Stored data entries:

********************

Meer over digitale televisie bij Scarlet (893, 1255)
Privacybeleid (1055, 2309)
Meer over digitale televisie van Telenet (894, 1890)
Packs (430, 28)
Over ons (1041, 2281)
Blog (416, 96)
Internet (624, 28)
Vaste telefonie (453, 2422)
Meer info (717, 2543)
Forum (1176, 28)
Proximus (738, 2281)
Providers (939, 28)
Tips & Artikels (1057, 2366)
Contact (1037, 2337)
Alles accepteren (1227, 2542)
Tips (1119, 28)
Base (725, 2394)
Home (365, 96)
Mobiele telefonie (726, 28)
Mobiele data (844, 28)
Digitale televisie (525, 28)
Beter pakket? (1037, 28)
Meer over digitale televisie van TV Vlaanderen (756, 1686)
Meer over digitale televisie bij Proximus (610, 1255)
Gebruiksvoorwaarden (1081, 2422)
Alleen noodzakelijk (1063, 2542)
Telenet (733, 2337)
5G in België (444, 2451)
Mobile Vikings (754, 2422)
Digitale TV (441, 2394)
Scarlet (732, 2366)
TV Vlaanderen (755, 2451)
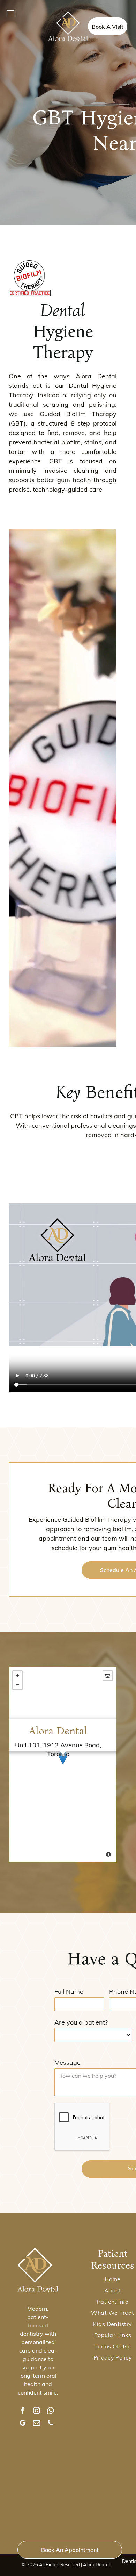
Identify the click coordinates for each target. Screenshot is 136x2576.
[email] (36, 2424)
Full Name (68, 1992)
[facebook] (22, 2411)
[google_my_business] (22, 2424)
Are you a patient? (81, 2022)
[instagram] (36, 2411)
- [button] (17, 1684)
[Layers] (107, 1675)
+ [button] (17, 1675)
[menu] (10, 13)
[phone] (50, 2424)
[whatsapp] (50, 2411)
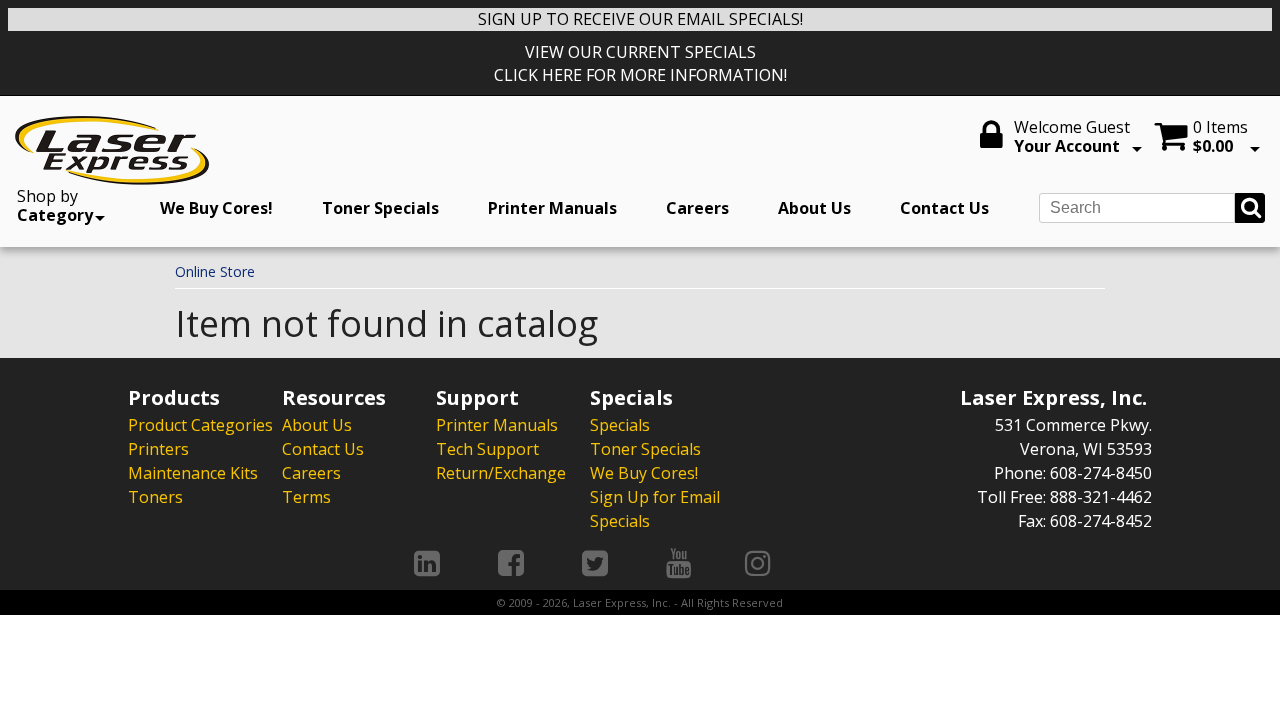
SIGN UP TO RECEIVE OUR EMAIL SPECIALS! (640, 19)
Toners (155, 497)
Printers (158, 449)
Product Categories (200, 425)
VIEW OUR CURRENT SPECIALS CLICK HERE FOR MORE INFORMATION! (640, 63)
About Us (814, 208)
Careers (697, 208)
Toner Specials (380, 208)
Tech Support (487, 449)
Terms (306, 497)
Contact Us (944, 208)
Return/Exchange (501, 473)
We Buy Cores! (216, 208)
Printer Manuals (552, 208)
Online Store (215, 271)
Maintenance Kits (193, 473)
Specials (620, 425)
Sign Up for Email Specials (655, 509)
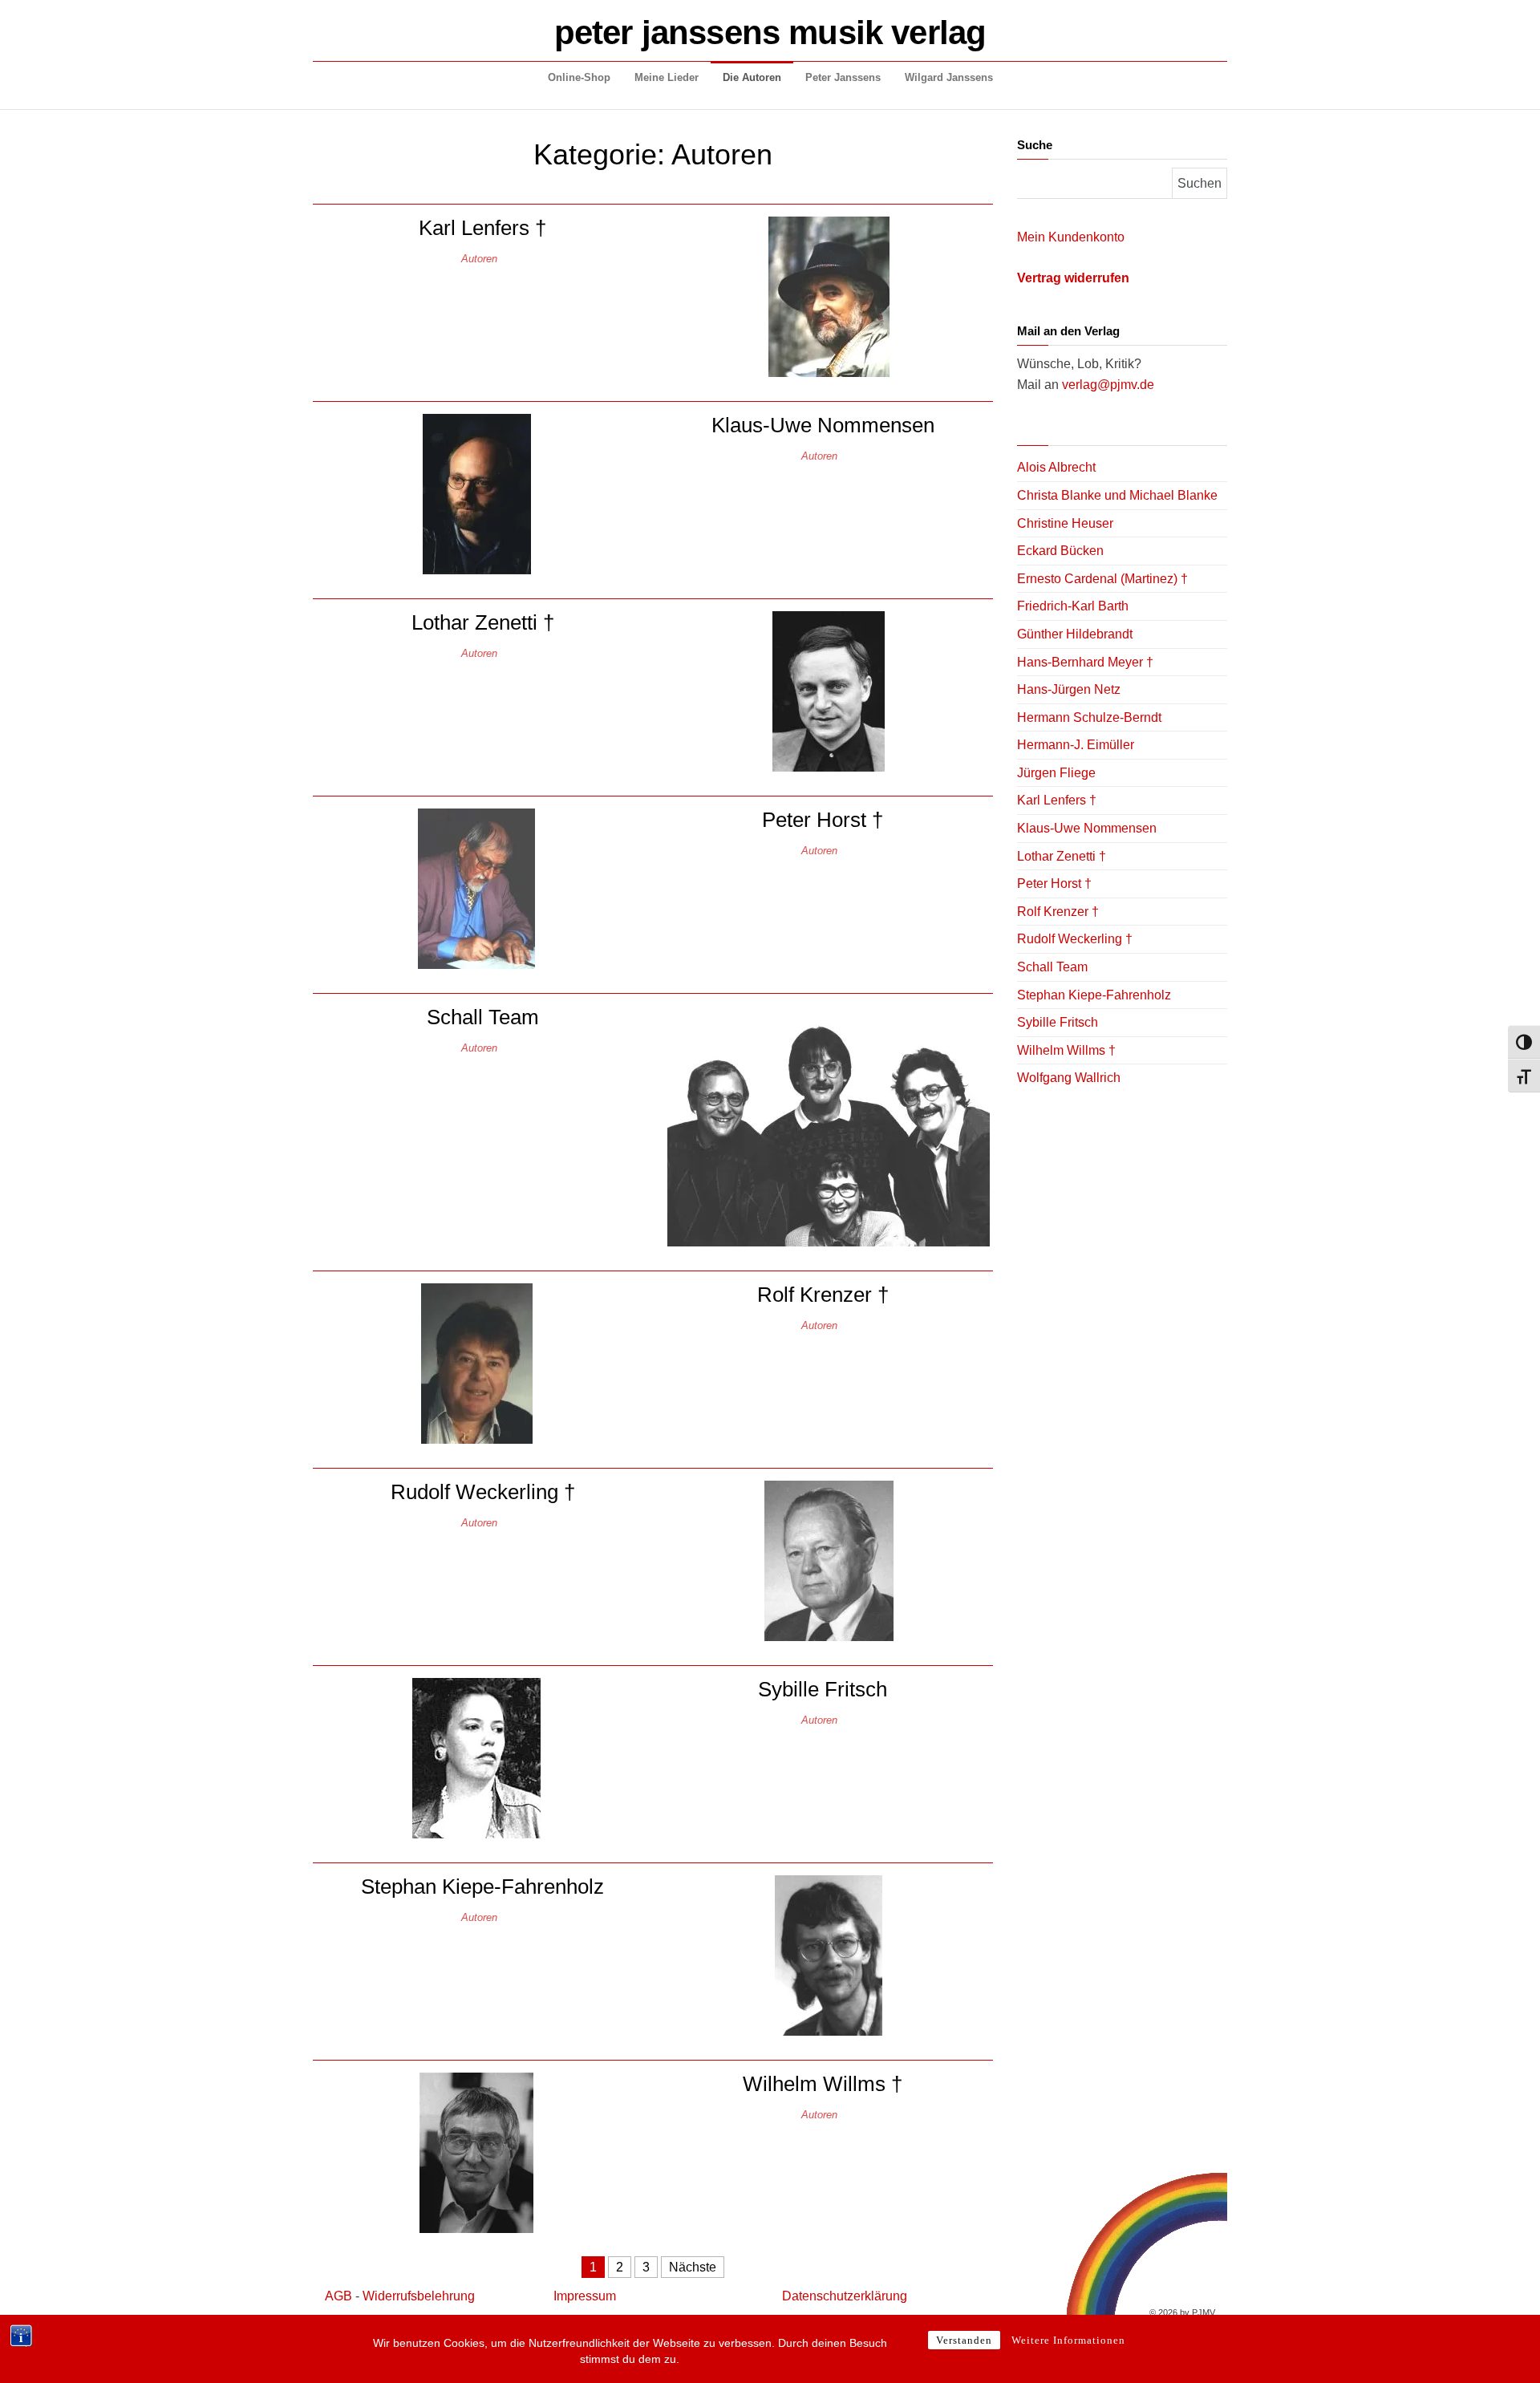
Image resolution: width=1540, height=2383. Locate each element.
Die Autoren (752, 77)
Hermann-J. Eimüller (1075, 745)
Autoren (479, 259)
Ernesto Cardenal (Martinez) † (1102, 579)
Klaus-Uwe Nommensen (822, 425)
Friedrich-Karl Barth (1073, 606)
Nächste (692, 2267)
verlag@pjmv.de (1108, 384)
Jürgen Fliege (1056, 773)
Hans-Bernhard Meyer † (1085, 662)
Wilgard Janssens (949, 77)
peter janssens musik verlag (770, 32)
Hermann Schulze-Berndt (1089, 717)
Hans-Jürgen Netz (1069, 689)
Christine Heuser (1065, 523)
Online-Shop (579, 77)
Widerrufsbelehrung (419, 2296)
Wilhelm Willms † (822, 2084)
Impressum (584, 2296)
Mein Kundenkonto (1071, 237)
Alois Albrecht (1056, 467)
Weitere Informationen (1068, 2340)
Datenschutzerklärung (844, 2296)
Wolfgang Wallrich (1069, 1077)
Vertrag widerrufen (1073, 278)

********************

_Try it_.
Transcribe the records above from the line holding "Internet (624, 28)" down to the line holding "Mobile Vikings (754, 2422)", inclusive, without adding anything.

_Output for this exercise_.
Internet (624, 28)
Vaste telefonie (453, 2422)
Meer info (717, 2543)
Forum (1176, 28)
Proximus (738, 2281)
Providers (939, 28)
Tips & Artikels (1057, 2366)
Contact (1037, 2337)
Alles accepteren (1227, 2542)
Tips (1119, 28)
Base (725, 2394)
Home (365, 96)
Mobiele telefonie (726, 28)
Mobiele data (844, 28)
Digitale televisie (525, 28)
Beter pakket? (1037, 28)
Meer over digitale televisie van TV Vlaanderen (756, 1686)
Meer over digitale televisie bij Proximus (610, 1255)
Gebruiksvoorwaarden (1081, 2422)
Alleen noodzakelijk (1063, 2542)
Telenet (733, 2337)
5G in België (444, 2451)
Mobile Vikings (754, 2422)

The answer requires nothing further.